In hydrocarbon reservoirs, fluid types can often vary from dry gas to volatile oil in the same column. Because of varying and unknown invasion patterns and inexact clay volume estimations, fluid types differentiation based on conventional logs is not always conclusive. A case study is presented utilizing advanced nuclear magnetic resonance (NMR) techniques in conjunction with the latest downhole fluid analysis (DFA) measurements from wireline formation testers to accurately assess the hydrocarbon type variations.

The saturation profiling data from an NMR diffusion-based tool provides fluid typing information in a continuous depth log. This approach can be limited by invasion. On the other hand, formation testers allow taking in-situ measurements of the virgin fluids beyond the invaded zone, but only at discrete depths. Hence, the two measurements ideally complement each other.

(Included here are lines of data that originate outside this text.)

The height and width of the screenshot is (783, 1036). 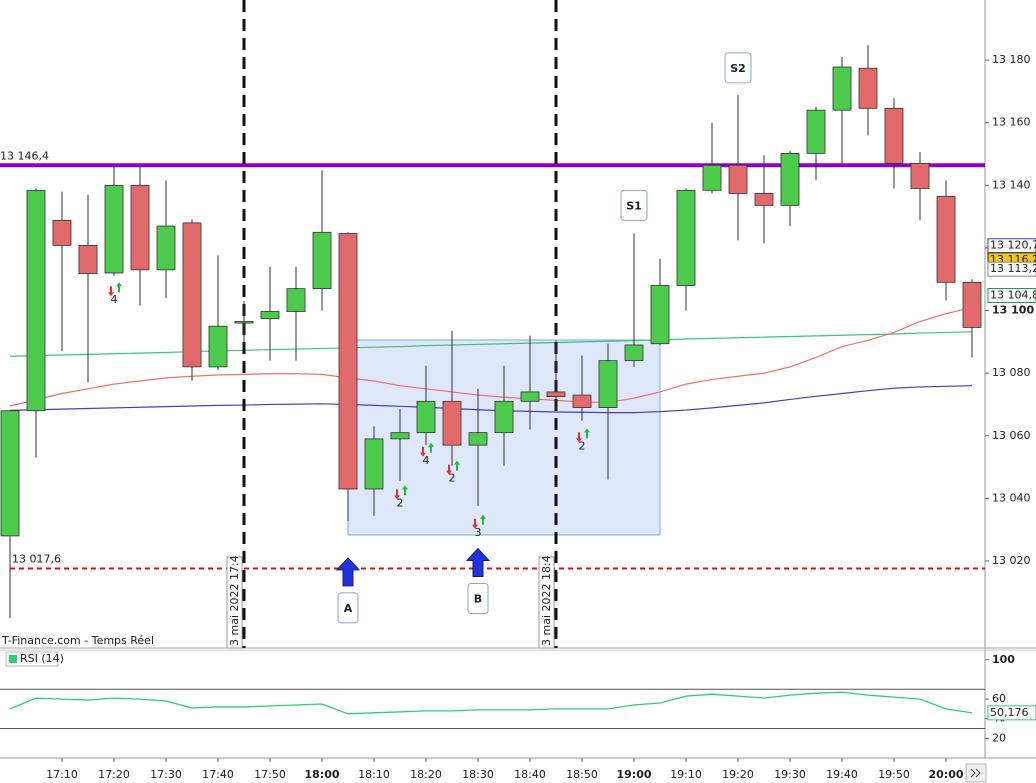 What do you see at coordinates (1012, 60) in the screenshot?
I see `y-tick-label: 13 180` at bounding box center [1012, 60].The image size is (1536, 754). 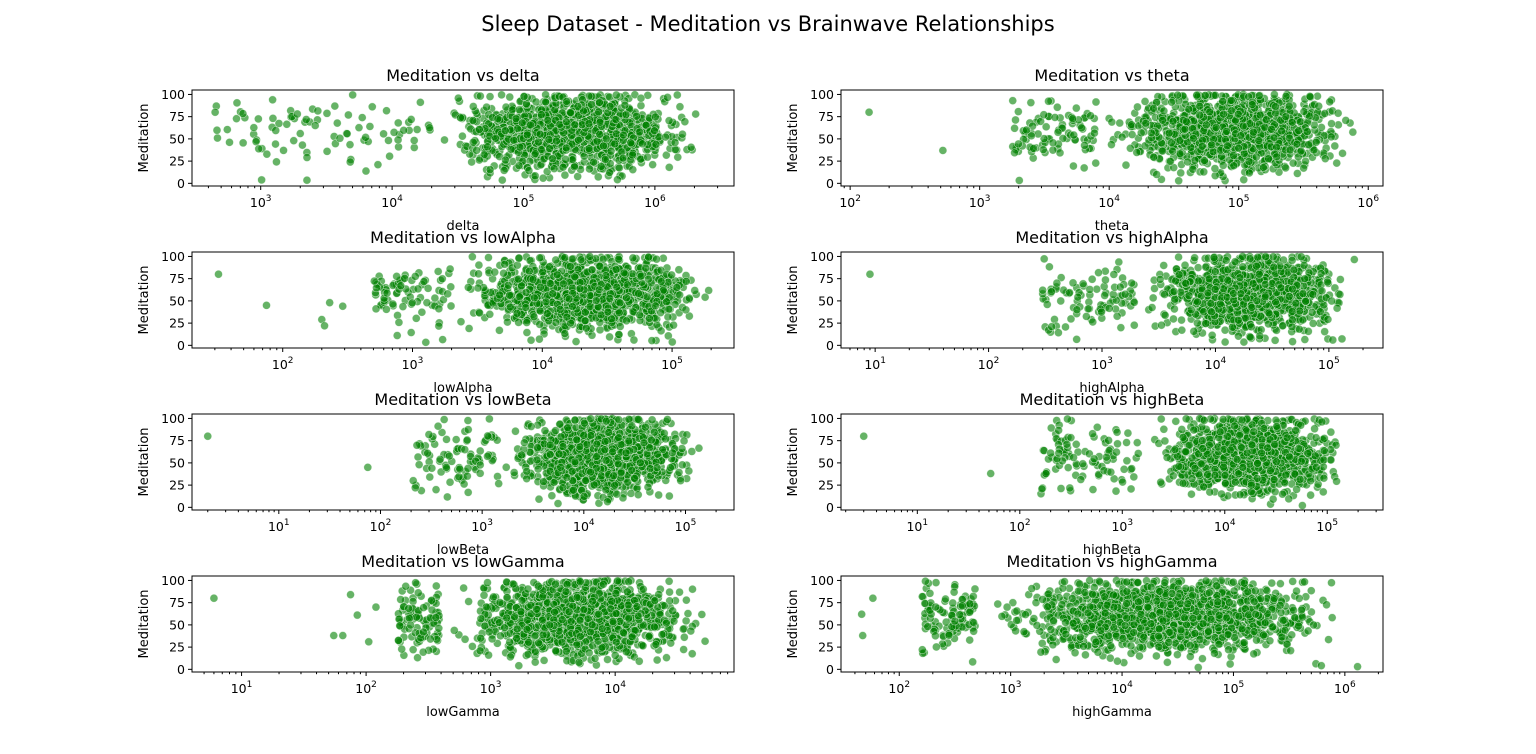 I want to click on y-tick-label: 100, so click(x=822, y=94).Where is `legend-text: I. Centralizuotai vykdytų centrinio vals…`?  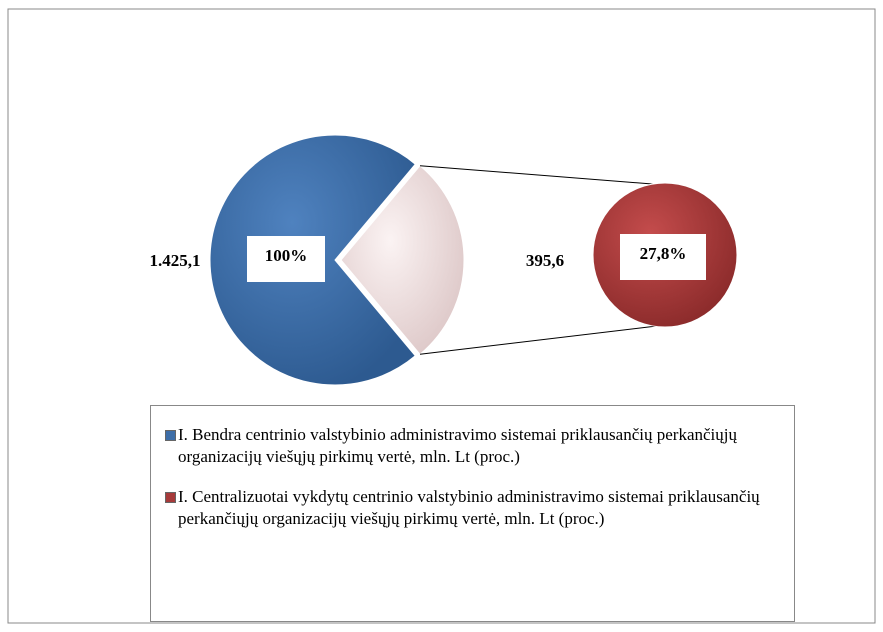 legend-text: I. Centralizuotai vykdytų centrinio vals… is located at coordinates (469, 508).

In this case study, NMR saturation profiling was acquired over a series of channelized reservoirs. There is a transition from a water zone into an oil zone, and then into a rich gas reservoir, indicated by both the DFA and the NMR measurements. Above the rich gas is a dry gas interval that is conclusively in a separate compartment. Diffusion-based NMR identifies the fluid type in a series of thin reservoirs above this main section, in which no samples were taken. NMR and DFA both detect compositional gradients, invisible to conventional logs.

The work presented in this paper demonstrates how the integration of measurements from various tools can lead to a better understanding of fluid types and distribution.